Work to be completed:
Could you repeat the whole listing below exactly, omitting any picture it holds?

= = = = = = =

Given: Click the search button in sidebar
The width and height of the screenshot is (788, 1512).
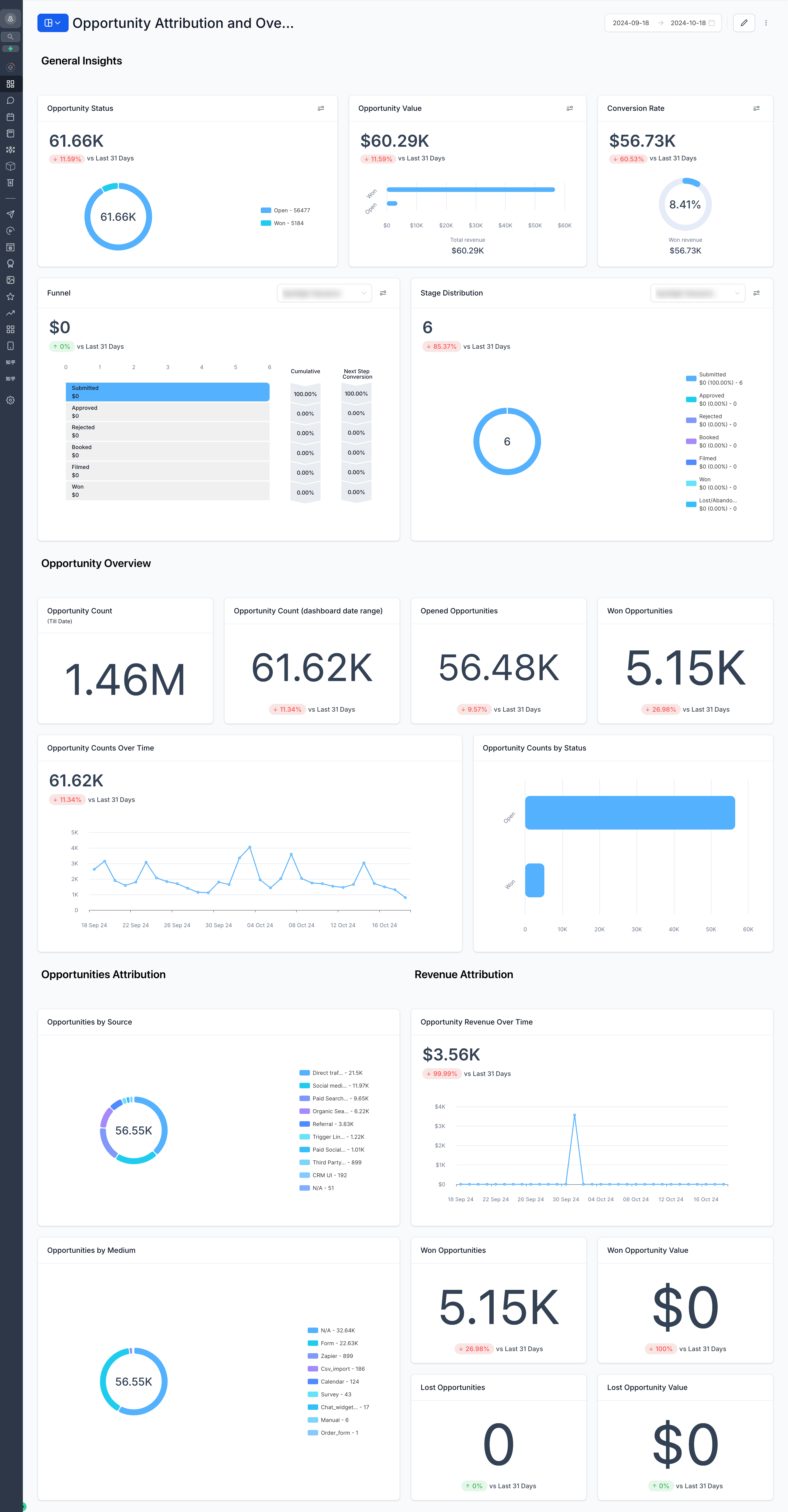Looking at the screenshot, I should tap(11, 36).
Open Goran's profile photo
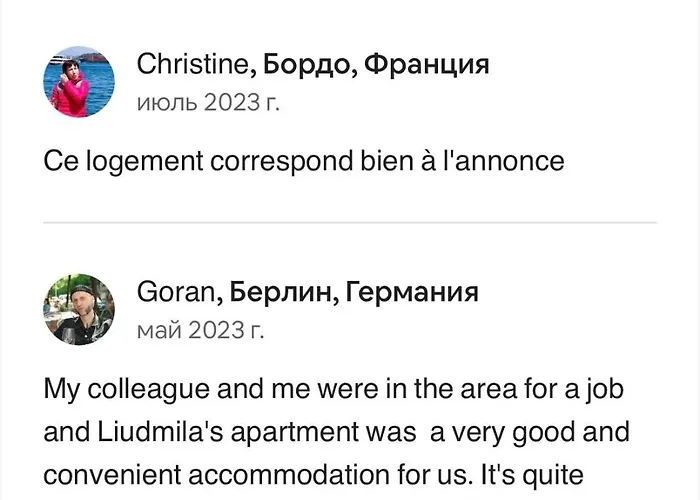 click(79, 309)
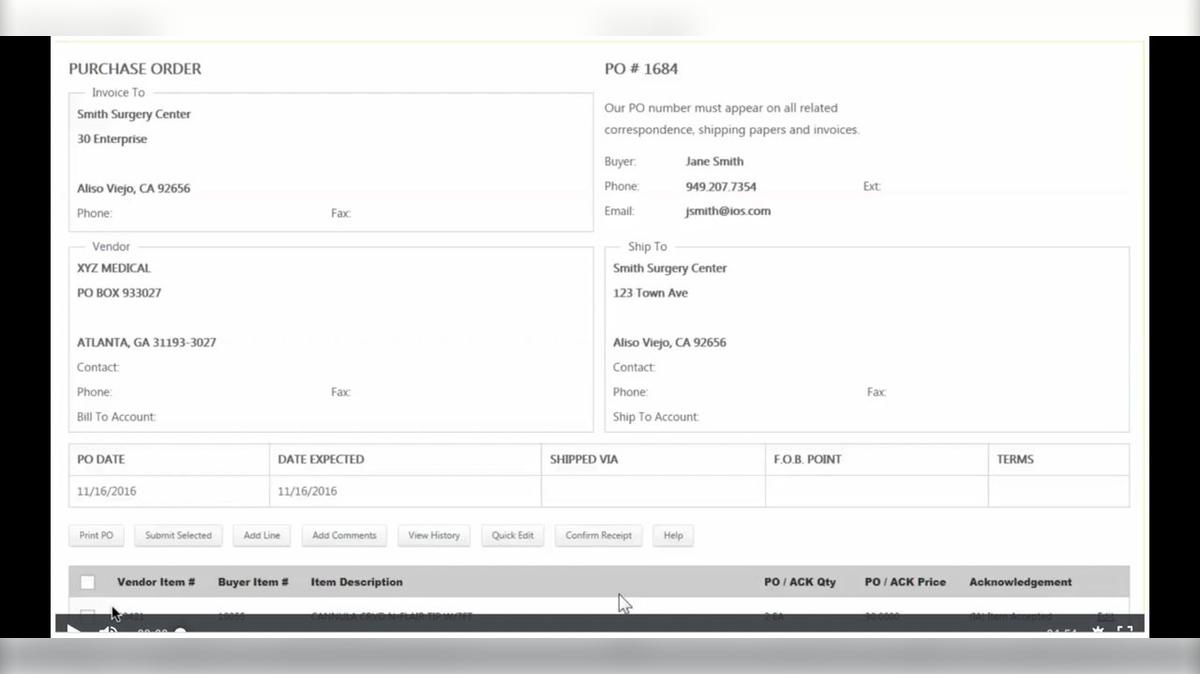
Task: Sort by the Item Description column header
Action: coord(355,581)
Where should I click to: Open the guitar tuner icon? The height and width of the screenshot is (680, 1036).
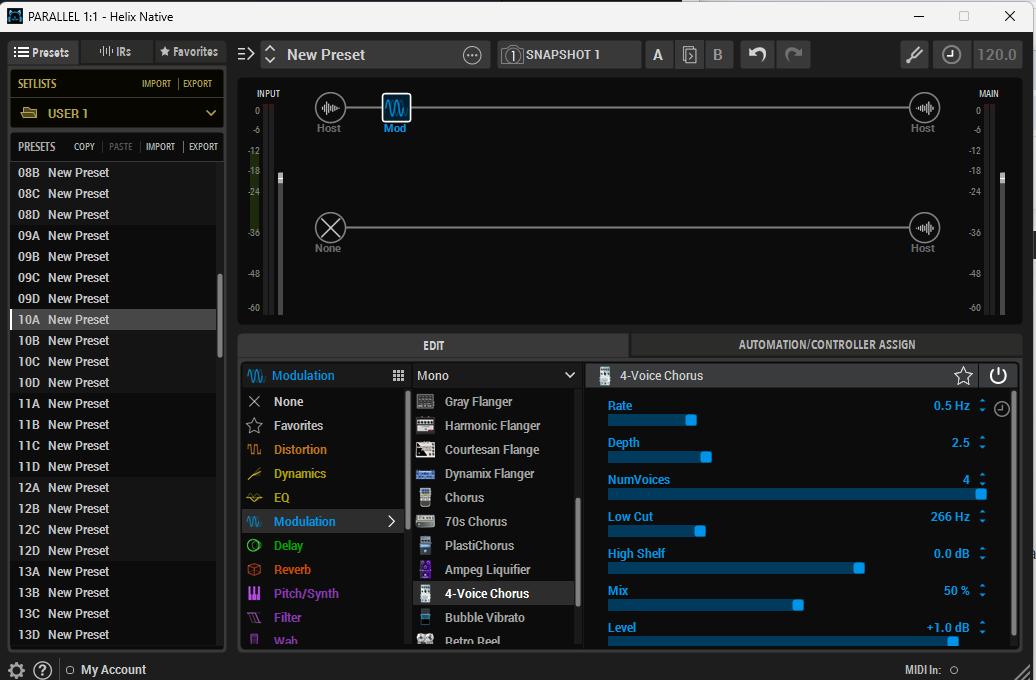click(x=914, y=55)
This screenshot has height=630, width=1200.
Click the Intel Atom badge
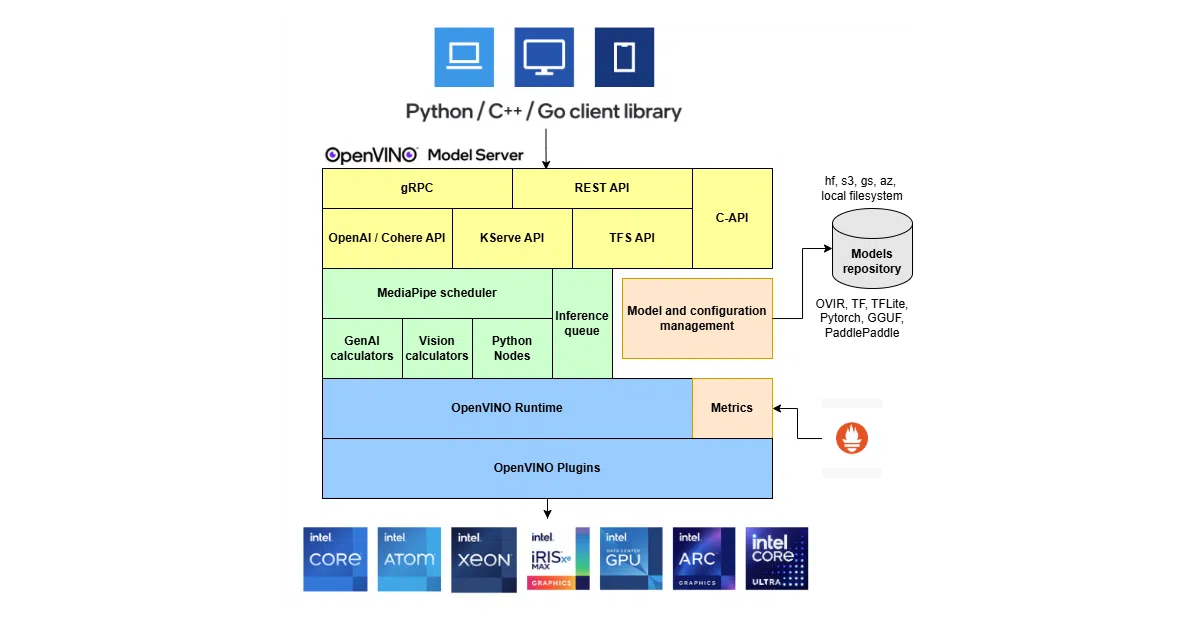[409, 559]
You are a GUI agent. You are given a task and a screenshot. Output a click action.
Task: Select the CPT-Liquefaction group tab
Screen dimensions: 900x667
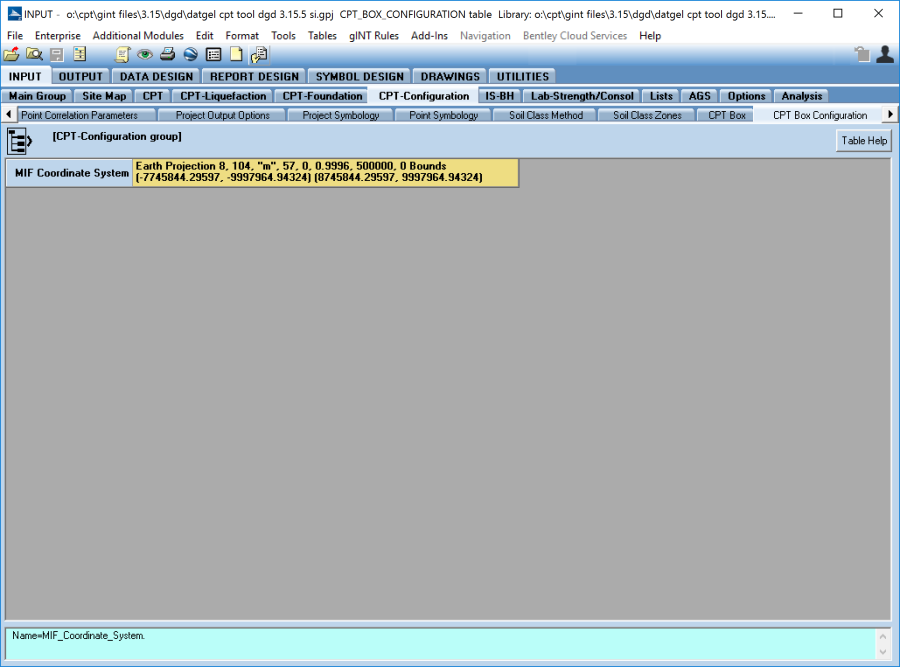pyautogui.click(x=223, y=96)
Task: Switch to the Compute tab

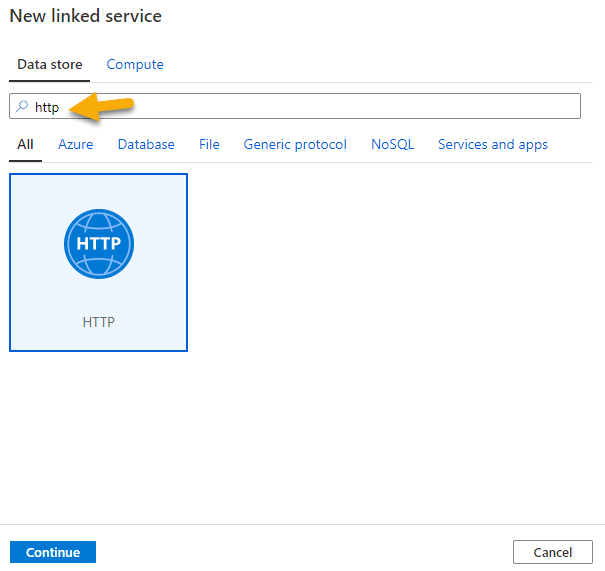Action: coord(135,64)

= = = = = = =

Your response:
Given: Click the search button in sidebar
The width and height of the screenshot is (788, 1512).
Looking at the screenshot, I should tap(11, 36).
Open Goran's profile photo
 click(79, 309)
Task: Sort by the Item Description column header
Action: coord(355,581)
Where should I click to: Open the guitar tuner icon? The height and width of the screenshot is (680, 1036).
click(x=914, y=55)
This screenshot has height=630, width=1200.
Click the Intel Atom badge
[409, 559]
You are a GUI agent. You are given a task and a screenshot. Output a click action.
Task: Select the CPT-Liquefaction group tab
Screen dimensions: 900x667
pyautogui.click(x=223, y=96)
Task: Switch to the Compute tab

Action: coord(135,64)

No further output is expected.